Radiotelescópio Bingo será construído em uma área na serra do Urubu, no sertão da Paraíba |
A partir do fim de 2019, o Brasil terá um
radiotelescópio erguido no meio do sertão da Paraíba. A estrutura com dois
espelhos e diâmetro de cerca de 40 metros é parte de um projeto internacional
que terá a maior parte de seus recursos bancada pela fundação de apoio a
ciência de São Paulo.
O Bingo (sigla para Observações de Gás
Neutro das Oscilações Acústicas Bariônicas, em inglês) tem como foco o estudo
da energia escura, que constitui 68% do Universo e sobre a qual muito pouco
sabemos.
A energia escura tem por característica
“anular” a gravidade, e não é possível detectá-la diretamente –ela não se
manifesta na forma de partícula ou luz, pelo menos não da forma como
conhecemos.
Dada essa dificuldade, os cientistas
precisam encontrar outras formas de captar a energia escura, como a medição de
oscilações acústicas bariônicas. Essas oscilações podem ser utilizadas como uma
“régua fundamental do Universo”, explica Élcio Abdalla, do Instituto de Física
da USP e coordenador do projeto.
O radiotelescópio será capaz de detectar
ondas de rádio, produzidas por uma emissão de hidrogênio neutro, na frequência
de 1420 MHz. Essas ondas permitirão mapear as oscilações de bárions, que
carregam informações sobre a interação entre fótons e bárions, congeladas
depois do desacoplamento da matéria com a radiação. Os pesquisadores pretendem
medir a frequência específica da radiação eletromagnética do hidrogênio quando
o Universo era “jovem”, há bilhões de anos.
Essas informações devem ajudar a entender a
energia escura do Universo de uma forma diferente do que é feito por outros
telescópios, que utilizam outras técnicas, afirma Carlos Alexandre Wuensche,
pesquisador titular da Divisão de Astrofísica do Inpe (Instituto Nacional de
Pesquisas Espaciais) e também coordenador do projeto.
Uma
joia no Sertão
O radiotelescópio brasileiro será
construído na serra do Urubu, na região de Piancó (PB), cidade de apenas 16 mil
habitantes localizada a 225 km de Campina Grande e 337 km de João Pessoa.
De acordo com o projeto, o Bingo terá dois
espelhos, de cerca de 40 metros de diâmetro. Eles serão sustentados por uma
estrutura de metal de 80 toneladas. Outra estrutura, semelhante a esta,
sustentará 50 caixas com cones de 4,7 m de altura por 1,8 m de diâmetro.

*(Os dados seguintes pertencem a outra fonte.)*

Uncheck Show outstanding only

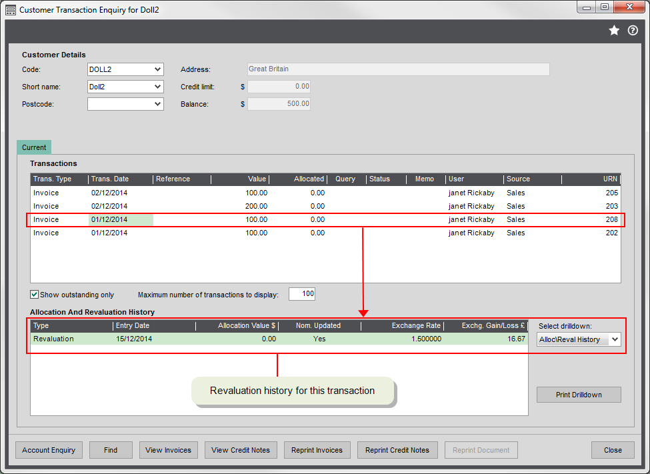point(34,294)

O projeto custará cerca de U$ 4,2 milhões
(cerca de R$ 13,1 milhões) –76% (R$ 10,1 milhões) virá do financiamento da
Fapesp (Fundação de Amparo à Pesquisa do Estado de São Paulo). E já começou a
ser executado com a construção das peças. A obra no sertão está prevista para
acabar em agosto de 2019.
No grupo que lidera a construção há
cientistas do Inpe, da USP, e da UFCG (Universidade Federal de Campina Grande),
além de pesquisadores do Reino Unido, da Suíça, do Uruguai e da China.
O radiotelescópio brasileiro deverá
complementar as informações de dois outros telescópios internacionais, um
canadense, já em atividade, e um chinês, ainda em construção.

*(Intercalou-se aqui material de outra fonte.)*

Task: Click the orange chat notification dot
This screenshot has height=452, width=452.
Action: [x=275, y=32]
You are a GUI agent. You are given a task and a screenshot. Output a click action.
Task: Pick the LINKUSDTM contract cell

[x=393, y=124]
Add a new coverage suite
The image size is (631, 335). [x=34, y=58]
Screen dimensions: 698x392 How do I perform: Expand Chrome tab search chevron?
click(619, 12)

O canadense Chime é composto por quatro
equipamentos de 100m de comprimento por 20m de largura, dispostos um ao lado do
outro. Segundo o pesquisador do Inpe, já está em funcionamento, mas sua
performance ainda apresenta uma série de problemas. O radiotelescópio chinês
Tianlai, em obras, terá cerca de 2.000 unidades receptoras em uma área de 120
metros quadrados.
Wuensche destaca que o Bingo vai estudar o
Universo em uma época mais recente do que esses dois telescópios da análise do
Bingo vai de “muitos milhões de anos após o Big Bang até dois bilhões de anos”.
Uma época que, segundo o pesquisador do Inpe, a Via Láctea já estava formada e
a “matéria já estava aglutinada”.
Do
Uruguai para o sertão da Paraíba
A princípio, o telescópio seria construído
no norte do Uruguai. Questões de financiamento e infraestrutura locais, no entanto,
inviabilizaram a escolha do local deveria ficar longe de sinais de celular e de
rádio, bem de como rotas de avião.
“Nós tivemos alguns problemas na definição
do sítio uruguaio e começamos a procurar alternativas no Brasil”, diz Abdalla.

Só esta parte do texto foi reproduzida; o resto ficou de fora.